[Source passage]

With this in mind, the role of cellphones in boosting education levels and increasing female participation in rural areas of South Asia through creative schemes seem promising.
The BUNYAD Foundation of Lahore (a Pakistan NGO focusing on improving the lives of rural families), cellphone company Mobilink and UNESCO have developed a programme to determine whether incorporating cheap mobile phones into a teaching curriculum can increase the grades of girls in villages in Pakistan.
The project was run over 5 months, involving 10 teachers and 250 adolescent female school students. They were each given a school textbook, a mobile phone and received interesting and informative texts everyday, which they had to respond to (such as homework exercises from their teacher).
The programme was inexpensive, provided accountability and overcame barriers to girls accessing schools. In rural Pakistan, it is often unsafe for girls to travel long distances to school, so this programme allowed girls to exchange text messages with their teacher from the safety of their homes. Compared with the low-cost laptop programmes that are sometimes used in rural areas, cell phones are much cheaper, require little or no training for rural teachers and use a tiny fraction of the power (particularly useful as power cuts are common).
Most promising of all, the girls’ grades improved substantially on the programme. Before the project started, 57 percent of the girls were graded C and only 28 percent of the girls were awarded an A. After cellphones had been incorporated into the teaching curriculum, the situation had reversed – more than 60 percent of girls awarded an A and girls getting C grades dropped to 11 percent.
Furthermore, studies have shown that students’ families also benefitted from the programme – as students taught their families about what they were learning. In addition, girls involved in the project are able to continue to help their mothers with domestic work at home (which is sometimes a contributing factor as to why parents do not want their girls to attend school).
UNESCO and their partners have now expanded the programme to include another 1,250 girls in rural areas of four districts of Punjab.
How are mobile phones affecting the lives of women in rural parts of India?

[/Source passage]

> **Your assignment**
In the passage on cellphones and girls' schooling in Pakistan, what share of the girls received C grades after phones became part of the curriculum?

[Source data]

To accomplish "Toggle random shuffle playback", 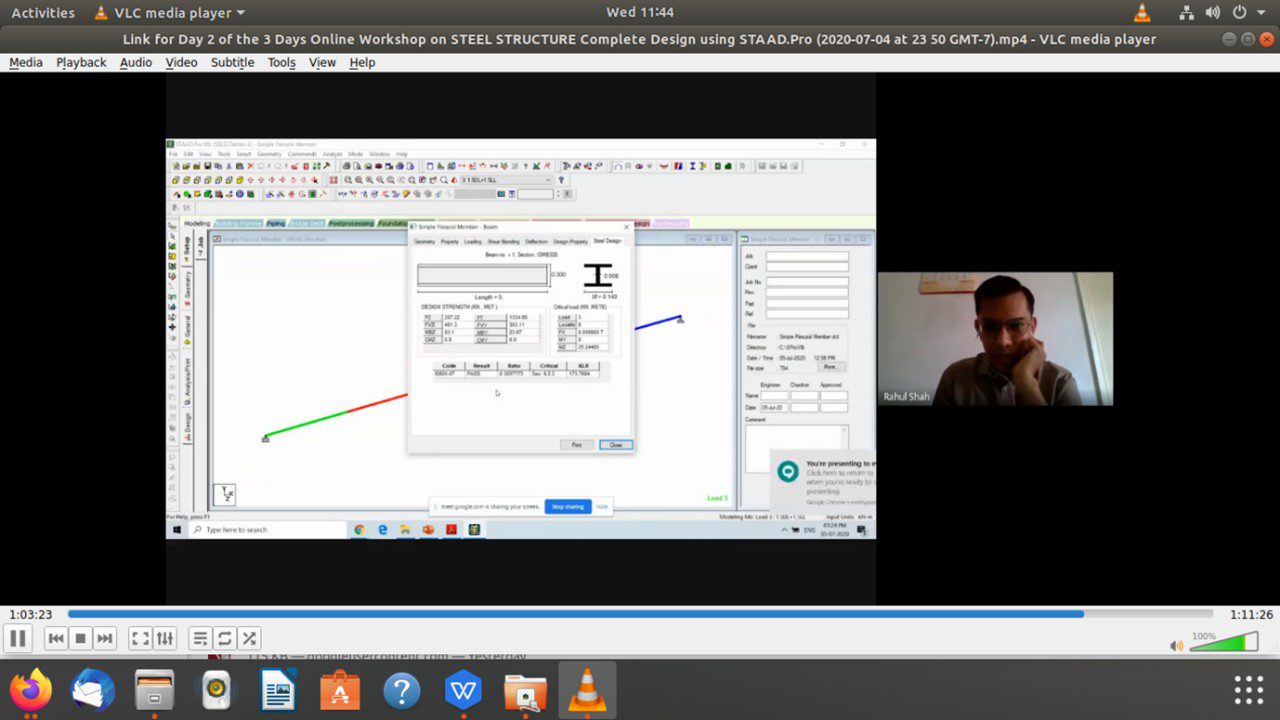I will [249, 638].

[/Source data]

> **Problem solution**
11 percent